What you are asked to do: Report each line of the data below in which "Create" appears.

[Collected data]
-.-.-

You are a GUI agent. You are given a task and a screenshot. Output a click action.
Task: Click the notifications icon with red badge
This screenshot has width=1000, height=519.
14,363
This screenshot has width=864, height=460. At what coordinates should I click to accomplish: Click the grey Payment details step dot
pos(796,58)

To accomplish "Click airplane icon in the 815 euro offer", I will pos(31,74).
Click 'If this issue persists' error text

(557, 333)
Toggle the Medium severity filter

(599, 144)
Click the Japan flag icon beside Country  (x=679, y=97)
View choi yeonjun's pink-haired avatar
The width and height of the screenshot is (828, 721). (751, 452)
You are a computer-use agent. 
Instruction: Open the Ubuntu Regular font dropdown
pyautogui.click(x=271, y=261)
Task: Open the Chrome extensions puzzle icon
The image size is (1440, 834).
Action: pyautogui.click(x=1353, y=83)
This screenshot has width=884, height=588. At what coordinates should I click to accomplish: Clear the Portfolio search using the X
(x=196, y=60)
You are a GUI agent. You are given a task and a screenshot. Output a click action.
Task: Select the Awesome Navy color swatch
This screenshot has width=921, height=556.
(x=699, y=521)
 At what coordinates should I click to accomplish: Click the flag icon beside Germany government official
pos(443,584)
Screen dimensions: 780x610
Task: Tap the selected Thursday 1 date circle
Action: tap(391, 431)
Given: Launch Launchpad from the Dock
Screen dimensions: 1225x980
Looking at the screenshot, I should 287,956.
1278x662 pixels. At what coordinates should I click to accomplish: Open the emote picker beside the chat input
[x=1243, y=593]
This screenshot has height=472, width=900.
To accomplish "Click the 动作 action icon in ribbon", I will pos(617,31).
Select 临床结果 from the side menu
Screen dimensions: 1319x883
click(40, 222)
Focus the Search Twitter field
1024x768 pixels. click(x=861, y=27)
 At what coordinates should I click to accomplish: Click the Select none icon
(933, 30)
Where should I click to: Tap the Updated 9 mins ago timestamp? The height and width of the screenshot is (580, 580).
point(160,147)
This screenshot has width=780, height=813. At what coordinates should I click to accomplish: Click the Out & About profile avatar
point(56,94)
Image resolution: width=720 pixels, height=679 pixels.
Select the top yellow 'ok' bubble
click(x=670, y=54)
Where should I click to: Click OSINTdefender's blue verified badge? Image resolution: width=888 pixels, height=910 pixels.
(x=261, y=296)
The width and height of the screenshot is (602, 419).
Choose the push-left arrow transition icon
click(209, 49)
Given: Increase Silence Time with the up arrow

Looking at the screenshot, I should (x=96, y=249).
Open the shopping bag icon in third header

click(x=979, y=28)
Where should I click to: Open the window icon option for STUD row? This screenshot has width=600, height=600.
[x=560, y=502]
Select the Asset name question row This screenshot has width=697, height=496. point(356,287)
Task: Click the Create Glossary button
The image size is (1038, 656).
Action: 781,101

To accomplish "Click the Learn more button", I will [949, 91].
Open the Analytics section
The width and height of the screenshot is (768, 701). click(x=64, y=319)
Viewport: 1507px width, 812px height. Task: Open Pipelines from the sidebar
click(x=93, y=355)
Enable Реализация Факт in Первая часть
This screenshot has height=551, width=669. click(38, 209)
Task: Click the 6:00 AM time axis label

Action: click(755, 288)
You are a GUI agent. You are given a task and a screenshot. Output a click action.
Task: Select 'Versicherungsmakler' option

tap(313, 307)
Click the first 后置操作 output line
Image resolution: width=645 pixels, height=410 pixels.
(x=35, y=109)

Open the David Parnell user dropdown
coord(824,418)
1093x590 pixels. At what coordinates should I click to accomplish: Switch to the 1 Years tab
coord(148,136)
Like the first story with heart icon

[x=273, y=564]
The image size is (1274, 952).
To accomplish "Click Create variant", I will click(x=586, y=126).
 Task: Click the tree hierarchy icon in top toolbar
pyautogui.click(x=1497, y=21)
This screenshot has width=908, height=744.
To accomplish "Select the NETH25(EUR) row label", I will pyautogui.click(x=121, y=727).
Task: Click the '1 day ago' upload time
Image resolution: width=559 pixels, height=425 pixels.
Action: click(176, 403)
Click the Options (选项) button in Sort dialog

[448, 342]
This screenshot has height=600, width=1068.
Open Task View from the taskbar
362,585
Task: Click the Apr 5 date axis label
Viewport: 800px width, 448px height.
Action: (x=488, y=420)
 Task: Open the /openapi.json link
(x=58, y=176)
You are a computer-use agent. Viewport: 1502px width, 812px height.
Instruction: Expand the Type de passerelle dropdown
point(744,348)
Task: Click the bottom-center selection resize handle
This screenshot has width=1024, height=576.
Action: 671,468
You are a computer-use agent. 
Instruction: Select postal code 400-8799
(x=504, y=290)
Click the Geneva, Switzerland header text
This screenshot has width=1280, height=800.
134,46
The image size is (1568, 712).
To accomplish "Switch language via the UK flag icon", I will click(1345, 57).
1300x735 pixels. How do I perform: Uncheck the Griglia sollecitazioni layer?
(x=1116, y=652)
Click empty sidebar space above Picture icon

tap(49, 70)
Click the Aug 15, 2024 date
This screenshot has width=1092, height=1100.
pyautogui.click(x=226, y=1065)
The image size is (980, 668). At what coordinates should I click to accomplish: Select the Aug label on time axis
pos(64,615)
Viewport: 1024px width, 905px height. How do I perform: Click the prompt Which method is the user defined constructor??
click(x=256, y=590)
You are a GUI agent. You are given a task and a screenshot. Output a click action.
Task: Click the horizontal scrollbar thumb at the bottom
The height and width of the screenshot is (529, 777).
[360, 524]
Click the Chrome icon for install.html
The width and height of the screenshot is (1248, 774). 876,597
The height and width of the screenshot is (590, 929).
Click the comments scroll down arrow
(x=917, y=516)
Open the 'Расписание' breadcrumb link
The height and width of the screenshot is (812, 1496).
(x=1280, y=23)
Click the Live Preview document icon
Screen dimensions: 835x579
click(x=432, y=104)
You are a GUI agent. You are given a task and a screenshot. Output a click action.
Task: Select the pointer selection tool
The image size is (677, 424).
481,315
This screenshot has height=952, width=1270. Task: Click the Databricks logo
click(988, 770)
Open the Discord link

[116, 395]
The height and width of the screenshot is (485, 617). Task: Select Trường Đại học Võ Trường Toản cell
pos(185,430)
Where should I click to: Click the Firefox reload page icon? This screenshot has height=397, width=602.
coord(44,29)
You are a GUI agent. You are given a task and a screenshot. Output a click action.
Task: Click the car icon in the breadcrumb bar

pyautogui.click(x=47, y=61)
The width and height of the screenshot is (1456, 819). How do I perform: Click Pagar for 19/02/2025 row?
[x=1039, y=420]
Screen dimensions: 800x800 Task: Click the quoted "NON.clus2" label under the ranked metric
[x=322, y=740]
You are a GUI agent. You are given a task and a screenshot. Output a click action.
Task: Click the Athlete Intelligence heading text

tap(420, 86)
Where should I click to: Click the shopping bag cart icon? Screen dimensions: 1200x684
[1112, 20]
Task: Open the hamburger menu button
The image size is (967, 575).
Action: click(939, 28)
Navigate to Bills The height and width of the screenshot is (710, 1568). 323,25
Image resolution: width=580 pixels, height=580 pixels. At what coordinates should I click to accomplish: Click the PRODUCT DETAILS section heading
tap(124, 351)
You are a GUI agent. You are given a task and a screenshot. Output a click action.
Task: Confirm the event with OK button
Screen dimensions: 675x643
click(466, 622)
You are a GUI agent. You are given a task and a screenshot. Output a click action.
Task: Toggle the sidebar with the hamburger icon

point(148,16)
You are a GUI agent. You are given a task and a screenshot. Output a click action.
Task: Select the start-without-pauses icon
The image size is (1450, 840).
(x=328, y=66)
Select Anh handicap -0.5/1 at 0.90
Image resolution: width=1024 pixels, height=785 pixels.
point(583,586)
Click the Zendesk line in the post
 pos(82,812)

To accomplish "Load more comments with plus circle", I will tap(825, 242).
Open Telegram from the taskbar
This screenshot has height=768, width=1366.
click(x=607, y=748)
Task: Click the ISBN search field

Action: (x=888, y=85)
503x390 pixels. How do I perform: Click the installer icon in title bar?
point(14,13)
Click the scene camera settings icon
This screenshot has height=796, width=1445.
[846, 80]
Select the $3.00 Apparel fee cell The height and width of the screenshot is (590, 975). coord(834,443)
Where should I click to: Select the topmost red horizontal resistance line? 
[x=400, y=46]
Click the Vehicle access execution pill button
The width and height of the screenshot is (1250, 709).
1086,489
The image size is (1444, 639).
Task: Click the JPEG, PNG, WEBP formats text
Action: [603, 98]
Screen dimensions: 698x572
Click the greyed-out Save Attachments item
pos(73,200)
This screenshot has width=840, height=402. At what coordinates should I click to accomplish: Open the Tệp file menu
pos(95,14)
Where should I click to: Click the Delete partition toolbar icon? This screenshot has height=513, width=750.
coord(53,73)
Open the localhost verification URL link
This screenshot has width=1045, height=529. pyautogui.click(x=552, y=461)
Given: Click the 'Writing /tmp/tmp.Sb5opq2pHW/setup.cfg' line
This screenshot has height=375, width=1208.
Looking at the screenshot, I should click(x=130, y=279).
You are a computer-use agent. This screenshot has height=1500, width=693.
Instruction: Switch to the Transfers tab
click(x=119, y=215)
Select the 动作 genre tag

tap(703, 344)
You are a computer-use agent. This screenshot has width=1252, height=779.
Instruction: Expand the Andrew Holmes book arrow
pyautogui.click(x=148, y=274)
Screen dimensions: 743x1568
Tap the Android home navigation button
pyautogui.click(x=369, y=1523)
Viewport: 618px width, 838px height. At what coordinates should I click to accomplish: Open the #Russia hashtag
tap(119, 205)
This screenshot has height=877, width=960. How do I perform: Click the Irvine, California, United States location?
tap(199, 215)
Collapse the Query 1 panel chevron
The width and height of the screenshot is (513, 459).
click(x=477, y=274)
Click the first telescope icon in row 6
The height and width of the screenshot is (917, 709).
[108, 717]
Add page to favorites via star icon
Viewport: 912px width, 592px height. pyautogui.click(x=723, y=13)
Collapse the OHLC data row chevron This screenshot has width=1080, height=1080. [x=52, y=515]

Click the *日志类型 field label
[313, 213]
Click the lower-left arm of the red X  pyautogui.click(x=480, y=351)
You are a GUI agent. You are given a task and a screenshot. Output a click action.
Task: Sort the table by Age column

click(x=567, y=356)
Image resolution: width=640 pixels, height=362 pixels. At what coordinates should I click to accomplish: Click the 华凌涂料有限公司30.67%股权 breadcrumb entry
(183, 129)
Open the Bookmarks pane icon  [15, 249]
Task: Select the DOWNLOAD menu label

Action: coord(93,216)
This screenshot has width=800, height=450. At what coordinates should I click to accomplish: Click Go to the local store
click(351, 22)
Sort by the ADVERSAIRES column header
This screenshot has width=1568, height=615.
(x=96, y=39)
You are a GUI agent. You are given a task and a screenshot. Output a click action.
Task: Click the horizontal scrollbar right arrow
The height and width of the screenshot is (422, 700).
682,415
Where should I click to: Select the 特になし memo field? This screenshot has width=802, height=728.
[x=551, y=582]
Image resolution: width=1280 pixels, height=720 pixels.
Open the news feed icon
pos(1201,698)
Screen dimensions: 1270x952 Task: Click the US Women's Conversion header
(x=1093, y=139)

-.-.-

Answer to this exercise:
Task: Click the Create Glossary button
To accomplish "Click Create variant", I will click(x=586, y=126).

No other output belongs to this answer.